== What to do ==
The records below should be written out again, exactly.

Stored items from a collection
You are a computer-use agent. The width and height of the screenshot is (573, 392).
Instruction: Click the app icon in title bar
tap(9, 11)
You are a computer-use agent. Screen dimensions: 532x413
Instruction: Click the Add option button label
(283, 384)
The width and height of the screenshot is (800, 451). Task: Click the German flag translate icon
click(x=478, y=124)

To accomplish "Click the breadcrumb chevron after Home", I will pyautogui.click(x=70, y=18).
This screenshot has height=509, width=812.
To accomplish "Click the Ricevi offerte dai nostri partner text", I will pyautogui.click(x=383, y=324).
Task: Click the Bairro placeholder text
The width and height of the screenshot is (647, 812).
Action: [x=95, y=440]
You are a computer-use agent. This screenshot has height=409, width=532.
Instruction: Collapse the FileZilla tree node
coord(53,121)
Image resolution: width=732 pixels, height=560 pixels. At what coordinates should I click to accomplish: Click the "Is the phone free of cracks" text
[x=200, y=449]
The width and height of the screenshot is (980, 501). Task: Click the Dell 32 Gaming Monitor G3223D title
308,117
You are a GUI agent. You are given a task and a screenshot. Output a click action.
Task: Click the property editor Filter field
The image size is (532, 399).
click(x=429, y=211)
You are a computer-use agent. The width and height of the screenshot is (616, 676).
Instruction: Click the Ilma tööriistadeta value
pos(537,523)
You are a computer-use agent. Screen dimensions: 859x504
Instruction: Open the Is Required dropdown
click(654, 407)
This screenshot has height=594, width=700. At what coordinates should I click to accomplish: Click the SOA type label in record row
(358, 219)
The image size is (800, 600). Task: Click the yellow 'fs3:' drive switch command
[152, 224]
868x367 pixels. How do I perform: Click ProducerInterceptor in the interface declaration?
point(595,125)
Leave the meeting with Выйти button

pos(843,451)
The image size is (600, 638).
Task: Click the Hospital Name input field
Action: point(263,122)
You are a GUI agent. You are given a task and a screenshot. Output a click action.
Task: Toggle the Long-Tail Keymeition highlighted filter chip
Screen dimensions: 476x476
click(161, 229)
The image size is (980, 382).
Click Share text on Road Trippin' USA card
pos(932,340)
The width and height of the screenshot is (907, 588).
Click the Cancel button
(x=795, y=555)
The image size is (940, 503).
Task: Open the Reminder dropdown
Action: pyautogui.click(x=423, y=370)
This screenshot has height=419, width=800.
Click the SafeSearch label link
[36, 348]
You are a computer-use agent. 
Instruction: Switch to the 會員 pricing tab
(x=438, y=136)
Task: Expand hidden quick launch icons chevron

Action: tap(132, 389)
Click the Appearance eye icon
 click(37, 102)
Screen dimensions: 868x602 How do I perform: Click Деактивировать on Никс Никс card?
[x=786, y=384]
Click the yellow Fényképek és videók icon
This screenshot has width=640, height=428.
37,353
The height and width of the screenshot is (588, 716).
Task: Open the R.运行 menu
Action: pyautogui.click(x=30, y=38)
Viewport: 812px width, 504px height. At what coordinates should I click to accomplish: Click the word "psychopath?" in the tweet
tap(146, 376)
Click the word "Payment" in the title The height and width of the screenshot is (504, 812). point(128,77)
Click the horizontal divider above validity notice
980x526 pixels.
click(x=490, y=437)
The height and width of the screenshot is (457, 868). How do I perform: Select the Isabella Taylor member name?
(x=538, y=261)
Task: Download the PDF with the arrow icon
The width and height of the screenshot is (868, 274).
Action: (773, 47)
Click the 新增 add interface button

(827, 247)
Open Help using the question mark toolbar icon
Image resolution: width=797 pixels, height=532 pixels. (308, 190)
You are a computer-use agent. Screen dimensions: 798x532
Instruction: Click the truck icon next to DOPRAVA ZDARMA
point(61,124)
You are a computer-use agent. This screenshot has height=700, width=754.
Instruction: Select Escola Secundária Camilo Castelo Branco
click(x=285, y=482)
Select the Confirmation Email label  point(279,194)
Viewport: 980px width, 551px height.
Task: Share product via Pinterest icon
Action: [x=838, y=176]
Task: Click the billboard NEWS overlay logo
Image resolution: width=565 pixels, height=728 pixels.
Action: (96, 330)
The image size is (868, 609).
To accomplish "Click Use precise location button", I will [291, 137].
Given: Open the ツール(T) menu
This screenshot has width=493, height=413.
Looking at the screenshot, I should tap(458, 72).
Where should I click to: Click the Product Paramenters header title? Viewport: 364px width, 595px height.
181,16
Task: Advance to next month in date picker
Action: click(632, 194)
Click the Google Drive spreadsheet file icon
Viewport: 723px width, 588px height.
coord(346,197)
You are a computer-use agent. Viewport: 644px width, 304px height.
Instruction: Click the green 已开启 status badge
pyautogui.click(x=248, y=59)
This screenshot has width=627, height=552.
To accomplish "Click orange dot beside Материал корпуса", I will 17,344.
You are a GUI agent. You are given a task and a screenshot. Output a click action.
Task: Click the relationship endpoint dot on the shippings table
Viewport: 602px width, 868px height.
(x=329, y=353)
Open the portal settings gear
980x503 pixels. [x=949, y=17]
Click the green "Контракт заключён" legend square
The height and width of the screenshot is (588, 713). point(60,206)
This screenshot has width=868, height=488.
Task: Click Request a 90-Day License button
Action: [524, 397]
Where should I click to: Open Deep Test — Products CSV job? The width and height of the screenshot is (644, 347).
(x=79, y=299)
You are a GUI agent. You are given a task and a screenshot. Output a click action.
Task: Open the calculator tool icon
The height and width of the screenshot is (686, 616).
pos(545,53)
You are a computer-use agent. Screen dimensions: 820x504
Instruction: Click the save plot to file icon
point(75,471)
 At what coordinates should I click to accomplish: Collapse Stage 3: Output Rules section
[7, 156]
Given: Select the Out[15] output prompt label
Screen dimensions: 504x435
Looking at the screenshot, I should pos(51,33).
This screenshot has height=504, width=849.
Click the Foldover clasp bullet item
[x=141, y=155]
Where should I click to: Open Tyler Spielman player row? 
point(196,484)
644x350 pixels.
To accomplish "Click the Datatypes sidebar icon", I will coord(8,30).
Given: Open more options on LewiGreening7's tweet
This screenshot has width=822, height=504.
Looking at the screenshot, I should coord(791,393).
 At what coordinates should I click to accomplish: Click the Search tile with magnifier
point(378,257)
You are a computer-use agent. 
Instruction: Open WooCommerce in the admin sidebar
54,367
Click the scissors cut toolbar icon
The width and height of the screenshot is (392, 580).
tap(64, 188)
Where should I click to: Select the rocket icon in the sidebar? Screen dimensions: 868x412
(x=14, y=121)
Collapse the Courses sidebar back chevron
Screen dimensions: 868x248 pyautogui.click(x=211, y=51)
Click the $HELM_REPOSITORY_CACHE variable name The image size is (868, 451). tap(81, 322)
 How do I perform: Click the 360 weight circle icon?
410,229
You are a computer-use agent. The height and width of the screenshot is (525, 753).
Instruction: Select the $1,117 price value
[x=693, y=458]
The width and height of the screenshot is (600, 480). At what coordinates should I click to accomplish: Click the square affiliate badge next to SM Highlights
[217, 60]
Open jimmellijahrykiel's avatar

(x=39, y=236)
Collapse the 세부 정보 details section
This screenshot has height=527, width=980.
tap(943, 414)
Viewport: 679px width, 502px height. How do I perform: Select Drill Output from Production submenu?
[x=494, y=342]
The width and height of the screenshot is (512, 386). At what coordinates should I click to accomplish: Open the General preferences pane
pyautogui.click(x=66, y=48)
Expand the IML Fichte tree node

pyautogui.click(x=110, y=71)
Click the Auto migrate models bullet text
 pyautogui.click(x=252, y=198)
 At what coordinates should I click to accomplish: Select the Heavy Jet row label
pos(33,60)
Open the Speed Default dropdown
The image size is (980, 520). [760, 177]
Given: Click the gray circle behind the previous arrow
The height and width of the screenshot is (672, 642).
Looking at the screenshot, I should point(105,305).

== Answer to the exercise ==
You are a computer-use agent. The width and height of the screenshot is (573, 392).
Instruction: Click the app icon in title bar
tap(9, 11)
You are a computer-use agent. Screen dimensions: 532x413
Instruction: Click the Add option button label
(283, 384)
The width and height of the screenshot is (800, 451). Task: Click the German flag translate icon
click(x=478, y=124)

To accomplish "Click the breadcrumb chevron after Home", I will pyautogui.click(x=70, y=18).
This screenshot has height=509, width=812.
To accomplish "Click the Ricevi offerte dai nostri partner text", I will pyautogui.click(x=383, y=324).
Task: Click the Bairro placeholder text
The width and height of the screenshot is (647, 812).
Action: [x=95, y=440]
You are a computer-use agent. This screenshot has height=409, width=532.
Instruction: Collapse the FileZilla tree node
coord(53,121)
Image resolution: width=732 pixels, height=560 pixels. At what coordinates should I click to accomplish: Click the "Is the phone free of cracks" text
[x=200, y=449]
The width and height of the screenshot is (980, 501). Task: Click the Dell 32 Gaming Monitor G3223D title
308,117
You are a GUI agent. You are given a task and a screenshot. Output a click action.
Task: Click the property editor Filter field
The image size is (532, 399).
click(x=429, y=211)
You are a computer-use agent. The width and height of the screenshot is (616, 676).
Instruction: Click the Ilma tööriistadeta value
pos(537,523)
You are a computer-use agent. Screen dimensions: 859x504
Instruction: Open the Is Required dropdown
click(654, 407)
This screenshot has height=594, width=700. At what coordinates should I click to accomplish: Click the SOA type label in record row
(358, 219)
The image size is (800, 600). Task: Click the yellow 'fs3:' drive switch command
[152, 224]
868x367 pixels. How do I perform: Click ProducerInterceptor in the interface declaration?
point(595,125)
Leave the meeting with Выйти button

pos(843,451)
The image size is (600, 638).
Task: Click the Hospital Name input field
Action: point(263,122)
You are a GUI agent. You are given a task and a screenshot. Output a click action.
Task: Toggle the Long-Tail Keymeition highlighted filter chip
Screen dimensions: 476x476
click(161, 229)
The image size is (980, 382).
Click Share text on Road Trippin' USA card
pos(932,340)
The width and height of the screenshot is (907, 588).
Click the Cancel button
(x=795, y=555)
The image size is (940, 503).
Task: Open the Reminder dropdown
Action: pyautogui.click(x=423, y=370)
This screenshot has height=419, width=800.
Click the SafeSearch label link
[36, 348]
You are a computer-use agent. 
Instruction: Switch to the 會員 pricing tab
(x=438, y=136)
Task: Expand hidden quick launch icons chevron

Action: tap(132, 389)
Click the Appearance eye icon
 click(37, 102)
Screen dimensions: 868x602 How do I perform: Click Деактивировать on Никс Никс card?
[x=786, y=384]
Click the yellow Fényképek és videók icon
This screenshot has width=640, height=428.
37,353
The height and width of the screenshot is (588, 716).
Task: Open the R.运行 menu
Action: pyautogui.click(x=30, y=38)
Viewport: 812px width, 504px height. At what coordinates should I click to accomplish: Click the word "psychopath?" in the tweet
tap(146, 376)
Click the word "Payment" in the title The height and width of the screenshot is (504, 812). point(128,77)
Click the horizontal divider above validity notice
980x526 pixels.
click(x=490, y=437)
The height and width of the screenshot is (457, 868). How do I perform: Select the Isabella Taylor member name?
(x=538, y=261)
Task: Download the PDF with the arrow icon
The width and height of the screenshot is (868, 274).
Action: (773, 47)
Click the 新增 add interface button

(827, 247)
Open Help using the question mark toolbar icon
Image resolution: width=797 pixels, height=532 pixels. (308, 190)
You are a computer-use agent. Screen dimensions: 798x532
Instruction: Click the truck icon next to DOPRAVA ZDARMA
point(61,124)
You are a computer-use agent. This screenshot has height=700, width=754.
Instruction: Select Escola Secundária Camilo Castelo Branco
click(x=285, y=482)
Select the Confirmation Email label  point(279,194)
Viewport: 980px width, 551px height.
Task: Share product via Pinterest icon
Action: [x=838, y=176]
Task: Click the billboard NEWS overlay logo
Image resolution: width=565 pixels, height=728 pixels.
Action: (96, 330)
The image size is (868, 609).
To accomplish "Click Use precise location button", I will [291, 137].
Given: Open the ツール(T) menu
This screenshot has width=493, height=413.
Looking at the screenshot, I should tap(458, 72).
Where should I click to: Click the Product Paramenters header title? Viewport: 364px width, 595px height.
181,16
Task: Advance to next month in date picker
Action: click(632, 194)
Click the Google Drive spreadsheet file icon
Viewport: 723px width, 588px height.
coord(346,197)
You are a computer-use agent. Viewport: 644px width, 304px height.
Instruction: Click the green 已开启 status badge
pyautogui.click(x=248, y=59)
This screenshot has width=627, height=552.
To accomplish "Click orange dot beside Материал корпуса", I will 17,344.
You are a GUI agent. You are given a task and a screenshot. Output a click action.
Task: Click the relationship endpoint dot on the shippings table
Viewport: 602px width, 868px height.
(x=329, y=353)
Open the portal settings gear
980x503 pixels. [x=949, y=17]
Click the green "Контракт заключён" legend square
The height and width of the screenshot is (588, 713). point(60,206)
This screenshot has width=868, height=488.
Task: Click Request a 90-Day License button
Action: [524, 397]
Where should I click to: Open Deep Test — Products CSV job? The width and height of the screenshot is (644, 347).
(x=79, y=299)
You are a GUI agent. You are given a task and a screenshot. Output a click action.
Task: Open the calculator tool icon
The height and width of the screenshot is (686, 616).
pos(545,53)
You are a computer-use agent. Screen dimensions: 820x504
Instruction: Click the save plot to file icon
point(75,471)
 At what coordinates should I click to accomplish: Collapse Stage 3: Output Rules section
[7, 156]
Given: Select the Out[15] output prompt label
Screen dimensions: 504x435
Looking at the screenshot, I should pos(51,33).
This screenshot has height=504, width=849.
Click the Foldover clasp bullet item
[x=141, y=155]
Where should I click to: Open Tyler Spielman player row? 
point(196,484)
644x350 pixels.
To accomplish "Click the Datatypes sidebar icon", I will coord(8,30).
Given: Open more options on LewiGreening7's tweet
This screenshot has width=822, height=504.
Looking at the screenshot, I should coord(791,393).
 At what coordinates should I click to accomplish: Click the Search tile with magnifier
point(378,257)
You are a computer-use agent. 
Instruction: Open WooCommerce in the admin sidebar
54,367
Click the scissors cut toolbar icon
The width and height of the screenshot is (392, 580).
tap(64, 188)
Where should I click to: Select the rocket icon in the sidebar? Screen dimensions: 868x412
(x=14, y=121)
Collapse the Courses sidebar back chevron
Screen dimensions: 868x248 pyautogui.click(x=211, y=51)
Click the $HELM_REPOSITORY_CACHE variable name The image size is (868, 451). tap(81, 322)
 How do I perform: Click the 360 weight circle icon?
410,229
You are a computer-use agent. The height and width of the screenshot is (525, 753).
Instruction: Select the $1,117 price value
[x=693, y=458]
The width and height of the screenshot is (600, 480). At what coordinates should I click to accomplish: Click the square affiliate badge next to SM Highlights
[217, 60]
Open jimmellijahrykiel's avatar

(x=39, y=236)
Collapse the 세부 정보 details section
This screenshot has height=527, width=980.
tap(943, 414)
Viewport: 679px width, 502px height. How do I perform: Select Drill Output from Production submenu?
[x=494, y=342]
The width and height of the screenshot is (512, 386). At what coordinates should I click to accomplish: Open the General preferences pane
pyautogui.click(x=66, y=48)
Expand the IML Fichte tree node

pyautogui.click(x=110, y=71)
Click the Auto migrate models bullet text
 pyautogui.click(x=252, y=198)
 At what coordinates should I click to accomplish: Select the Heavy Jet row label
pos(33,60)
Open the Speed Default dropdown
The image size is (980, 520). [760, 177]
Given: Click the gray circle behind the previous arrow
The height and width of the screenshot is (672, 642).
Looking at the screenshot, I should point(105,305).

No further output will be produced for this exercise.